まずはこれ、なまなかでない力のこもった教科書。編者の先生方がテーマ、全体および各章の構成、執筆陣、そして執筆とブラッシュアップのプロセスまでを完全にコントロールして、研究会形式の討議と専門家による査読、さらに教育現場で活動している現役の教師や教職を目指す大学生、大学院生、研究者があつまった公開編集会議を「祝祭的なイベント」として企画し、しかしそれがコロナ禍によりZoomによる長丁場の連続開催、全8日のべ560人参加のオンライン編集会議となり、それらを踏まえて最終的に練り上げられたのがこの教科書である、ということで、その経緯が「はじめに」において、まず相当の熱量で紹介されている。もう「はじめに」を読んだ時点で参りましたと言いたくなる充実の300頁超え。
でまぁ、「はじめに」だけ読んでまいっていても仕方ないのでもう少し内容を言うと、これ、サブタイトルにあるように、「教育格差」を一つの柱にして15章を構成している。もう、教職の教育社会学で勉強すべきは「教育格差」だ!という割り切った選択、これがまたこの教科書の特色なわけである。ほかの教育社会学の教科書で扱うような内容、教師論とかクラスルーム研究とか青少年の逸脱とか学歴社会論とかジェンダーとか多文化社会とか特活・部活とか不登校・いじめとかが、すべて「教育格差」という切り口でデータを丁寧に示しながら説明されまとめられてる。もう、これがとにかく本書の特徴である。

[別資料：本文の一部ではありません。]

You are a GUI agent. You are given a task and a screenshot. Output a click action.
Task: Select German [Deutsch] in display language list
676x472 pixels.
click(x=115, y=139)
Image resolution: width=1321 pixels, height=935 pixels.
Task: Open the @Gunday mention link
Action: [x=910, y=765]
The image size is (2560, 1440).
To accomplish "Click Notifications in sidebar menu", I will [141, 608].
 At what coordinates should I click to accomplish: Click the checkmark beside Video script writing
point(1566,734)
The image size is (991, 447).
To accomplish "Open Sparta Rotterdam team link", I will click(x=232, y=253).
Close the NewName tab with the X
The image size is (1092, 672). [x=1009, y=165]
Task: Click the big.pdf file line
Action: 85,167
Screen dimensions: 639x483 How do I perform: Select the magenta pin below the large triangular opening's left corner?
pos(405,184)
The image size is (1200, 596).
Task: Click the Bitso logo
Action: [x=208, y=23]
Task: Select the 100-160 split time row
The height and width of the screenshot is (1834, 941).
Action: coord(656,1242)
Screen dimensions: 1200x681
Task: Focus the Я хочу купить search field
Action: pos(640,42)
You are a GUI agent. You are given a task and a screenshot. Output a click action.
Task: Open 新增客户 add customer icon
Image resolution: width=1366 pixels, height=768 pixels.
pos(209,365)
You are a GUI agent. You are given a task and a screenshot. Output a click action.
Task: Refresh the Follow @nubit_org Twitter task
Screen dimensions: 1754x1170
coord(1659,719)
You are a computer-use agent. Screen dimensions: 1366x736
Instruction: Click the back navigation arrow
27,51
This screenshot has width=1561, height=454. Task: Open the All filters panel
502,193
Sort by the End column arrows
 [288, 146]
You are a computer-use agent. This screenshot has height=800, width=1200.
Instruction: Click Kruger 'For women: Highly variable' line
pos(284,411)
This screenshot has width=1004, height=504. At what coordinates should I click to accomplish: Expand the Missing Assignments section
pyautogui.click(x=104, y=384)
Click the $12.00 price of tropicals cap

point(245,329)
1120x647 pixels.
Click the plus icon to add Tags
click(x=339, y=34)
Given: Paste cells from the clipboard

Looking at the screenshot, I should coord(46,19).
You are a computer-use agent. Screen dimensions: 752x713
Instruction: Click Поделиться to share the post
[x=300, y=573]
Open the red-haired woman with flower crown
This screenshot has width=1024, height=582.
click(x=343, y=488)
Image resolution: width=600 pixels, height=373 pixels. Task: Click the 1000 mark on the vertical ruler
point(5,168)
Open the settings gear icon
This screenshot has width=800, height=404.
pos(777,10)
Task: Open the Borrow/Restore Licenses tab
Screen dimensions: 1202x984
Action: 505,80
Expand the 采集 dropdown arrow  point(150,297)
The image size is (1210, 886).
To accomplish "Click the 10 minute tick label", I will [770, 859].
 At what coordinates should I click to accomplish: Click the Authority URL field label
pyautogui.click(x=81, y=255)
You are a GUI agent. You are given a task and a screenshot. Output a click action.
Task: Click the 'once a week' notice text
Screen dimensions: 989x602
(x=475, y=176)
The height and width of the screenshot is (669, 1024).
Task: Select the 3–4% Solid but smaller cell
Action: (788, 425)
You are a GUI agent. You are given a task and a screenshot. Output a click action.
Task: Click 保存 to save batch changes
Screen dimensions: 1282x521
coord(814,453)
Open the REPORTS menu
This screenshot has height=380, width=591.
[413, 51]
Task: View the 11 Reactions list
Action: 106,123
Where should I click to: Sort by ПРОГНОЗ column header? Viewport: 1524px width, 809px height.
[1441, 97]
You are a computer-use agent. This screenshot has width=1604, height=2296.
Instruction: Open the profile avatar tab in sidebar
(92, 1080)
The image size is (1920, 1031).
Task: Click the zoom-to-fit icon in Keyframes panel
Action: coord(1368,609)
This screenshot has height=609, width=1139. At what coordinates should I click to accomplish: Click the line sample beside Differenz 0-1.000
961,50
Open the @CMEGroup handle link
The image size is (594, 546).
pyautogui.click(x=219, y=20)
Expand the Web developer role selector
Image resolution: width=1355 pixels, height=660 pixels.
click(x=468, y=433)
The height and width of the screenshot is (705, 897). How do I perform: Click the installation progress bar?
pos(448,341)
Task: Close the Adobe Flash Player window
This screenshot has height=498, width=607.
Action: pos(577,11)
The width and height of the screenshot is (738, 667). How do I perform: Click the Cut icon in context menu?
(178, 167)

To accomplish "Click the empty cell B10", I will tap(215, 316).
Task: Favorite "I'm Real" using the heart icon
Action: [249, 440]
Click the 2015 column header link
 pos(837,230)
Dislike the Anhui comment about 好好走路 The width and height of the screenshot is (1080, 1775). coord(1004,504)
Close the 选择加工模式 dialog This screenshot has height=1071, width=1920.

さてそして本書の特徴は、というと、タイトルに謳われてる通り、「現場で使える」を強力に意識した作りになってる。「格差」というのは現象であって、端的な事実であるわけです。格差があるよというのはデータで示せるし「現場」に伝えることができる。ほらこのとおり格差があるでしょう、というのは極めて説得的である。そして各章の説明が一通りすんだところで、「現場のためのQ&A」というコーナーが毎回設けられていて、かならずまず「この章の知識は、学校現場でどのように役立てることができるのでしょうか」というクエスチョンに答えるところから始まる。徹底している。そのあとに、「演習課題」コーナーがあり、さらに「理解を深めるために」として参考文献とか映画とかが挙げられている。徹底している。
というわけで、ぎっちりと力のこもった完成度の高い教科書なのである。そうだな、地方国立教育大・教員養成学部とか私立でもかなり教員採用のパイプの太そうな(?)、がっつりと教職を勉強してかならず教員になるぞ、という学生さんたちの教職の授業で使うといちばんイメージぴったりというかんじ。